OBJECTIVE
In the listing below, swap "blue" for "gray" in the lines from the one with "Screen dimensions: 1456x819" up to and including the last line of the listing. Return only those lines, without the pictures.

+===+

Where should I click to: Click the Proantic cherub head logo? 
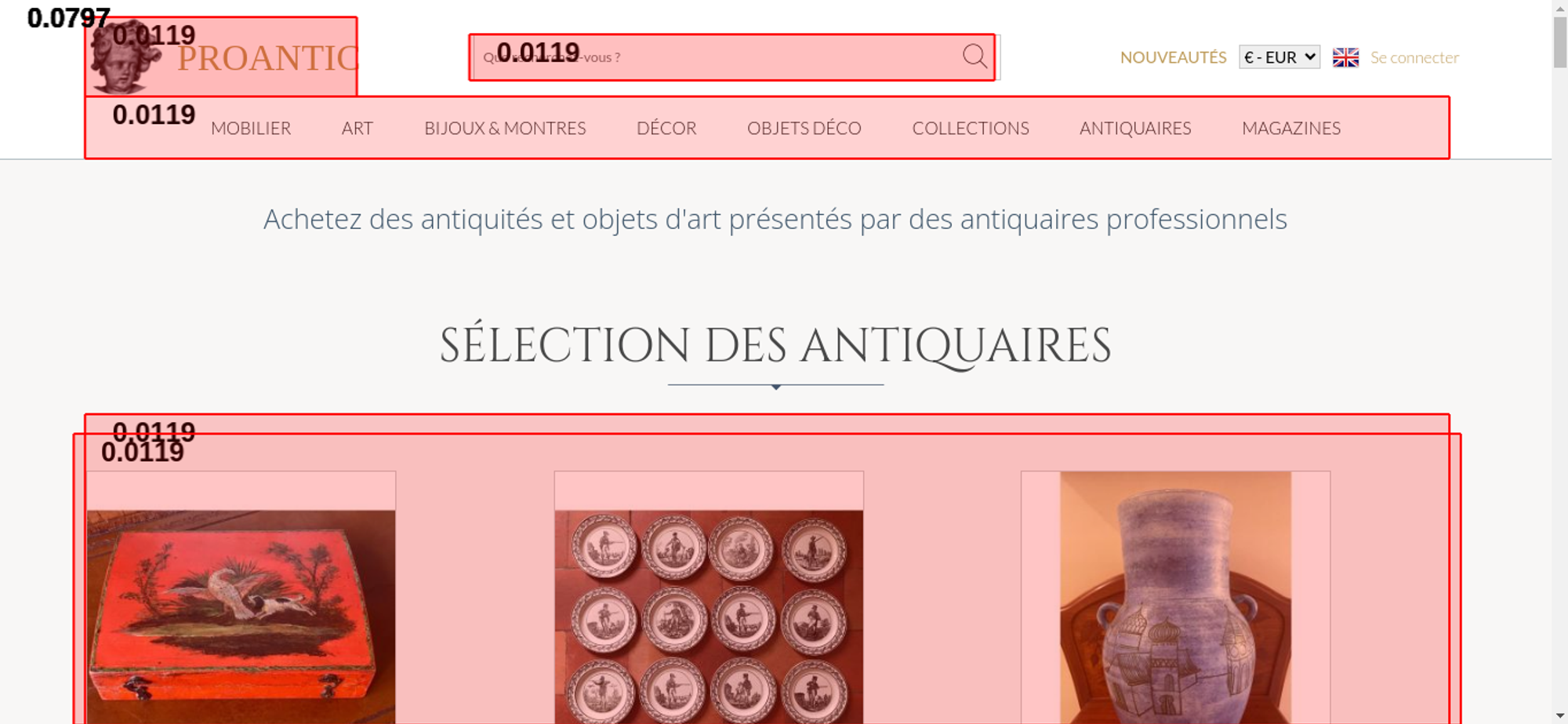(x=124, y=57)
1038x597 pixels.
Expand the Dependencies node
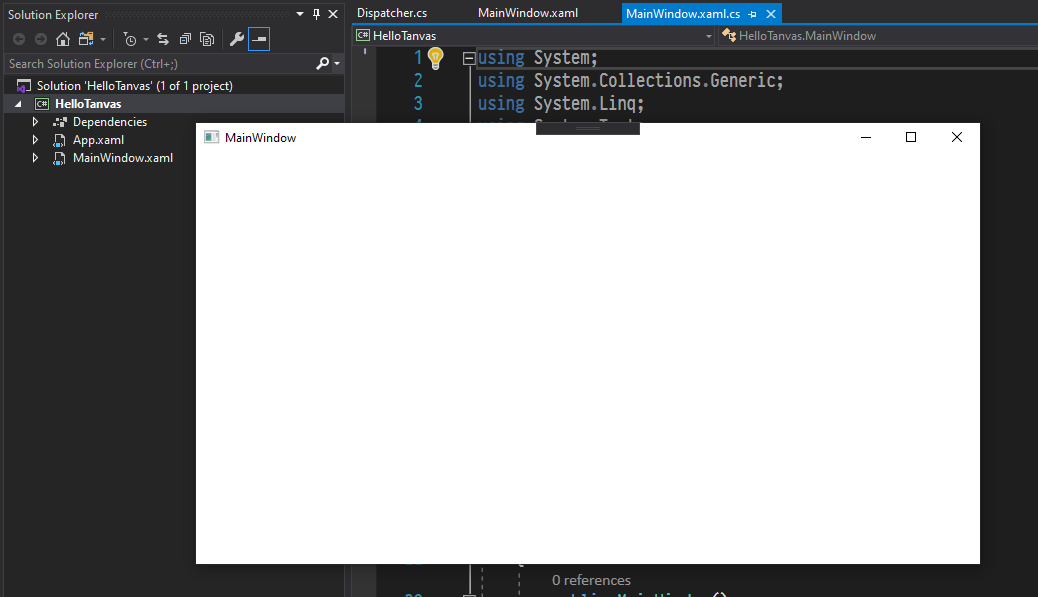point(34,121)
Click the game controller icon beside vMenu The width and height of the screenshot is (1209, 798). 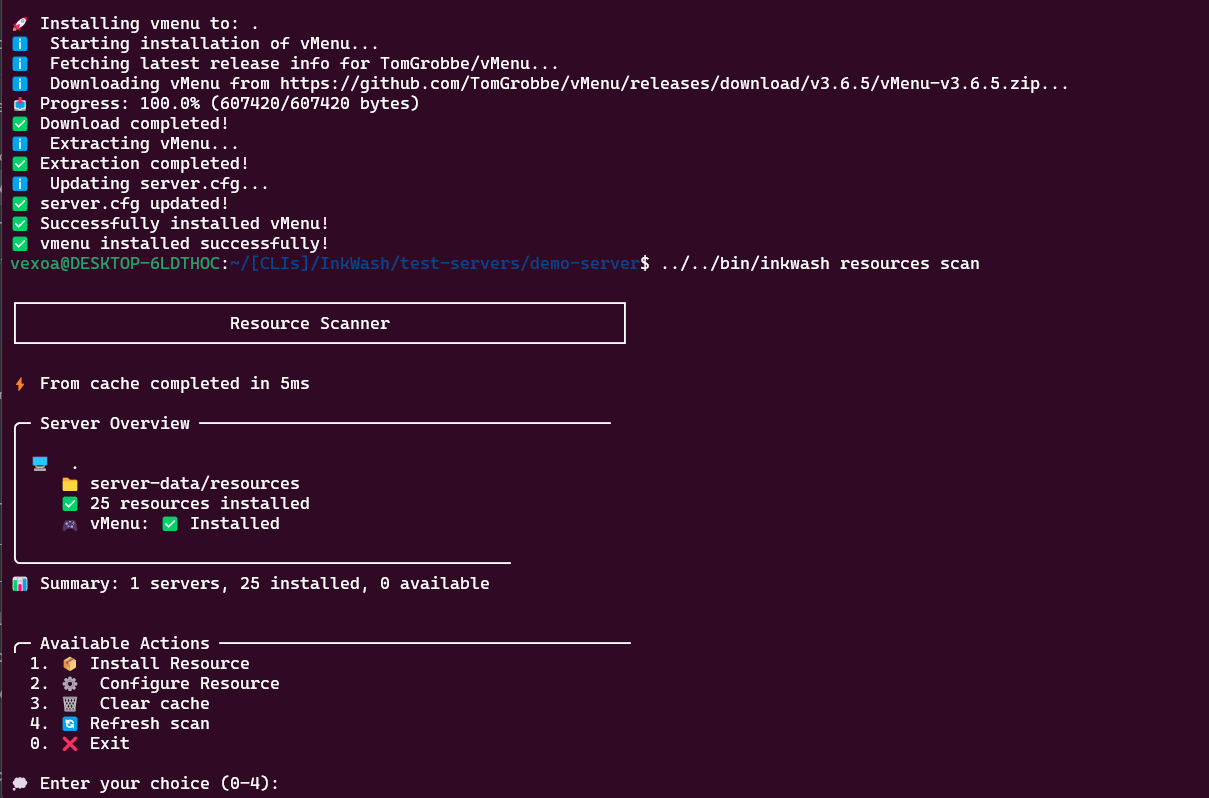click(x=70, y=523)
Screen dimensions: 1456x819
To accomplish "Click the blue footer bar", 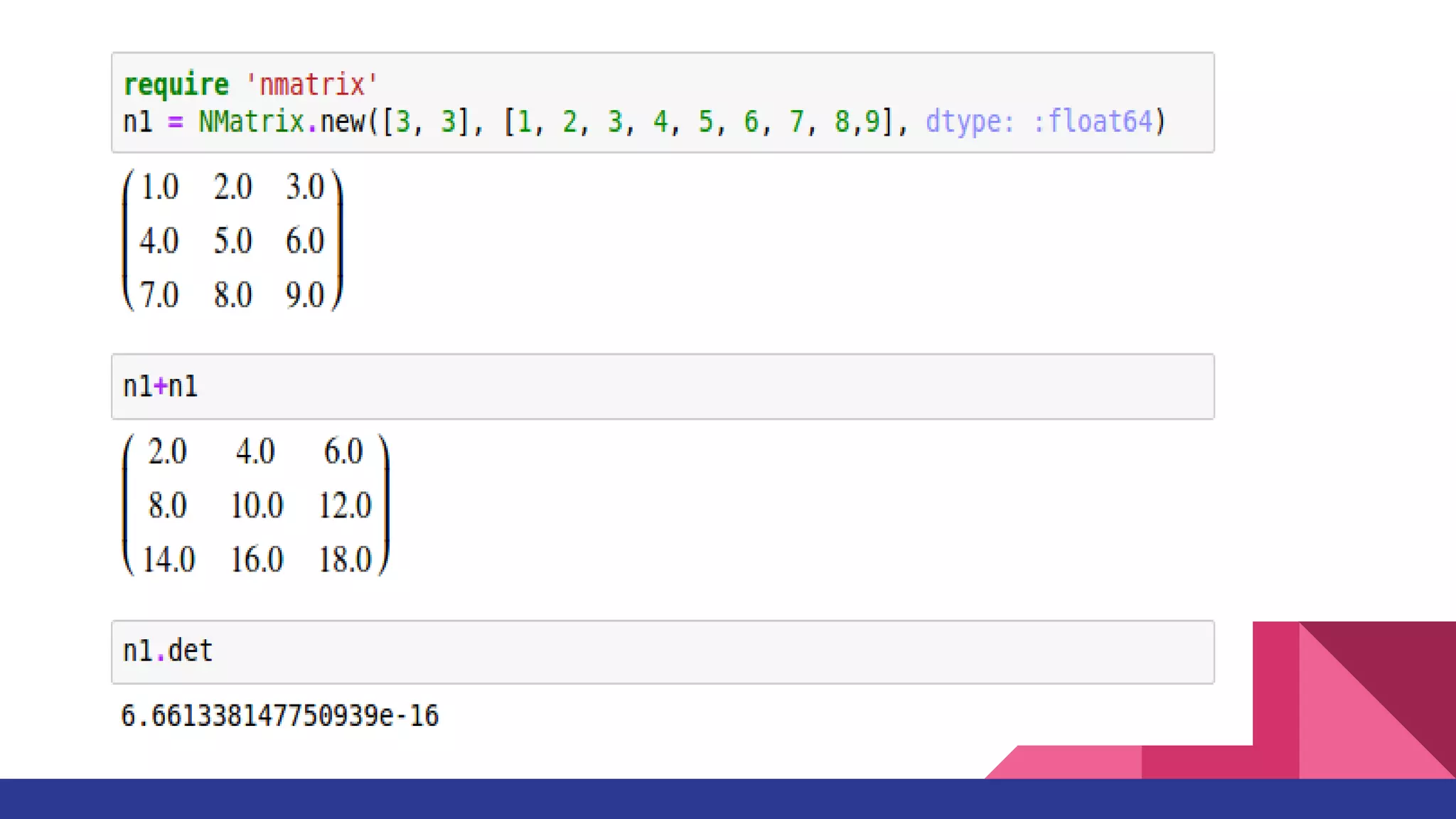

+===+

ANSWER FOR THE TASK
Screen dimensions: 1456x819
To accomplish "Click the gray footer bar", 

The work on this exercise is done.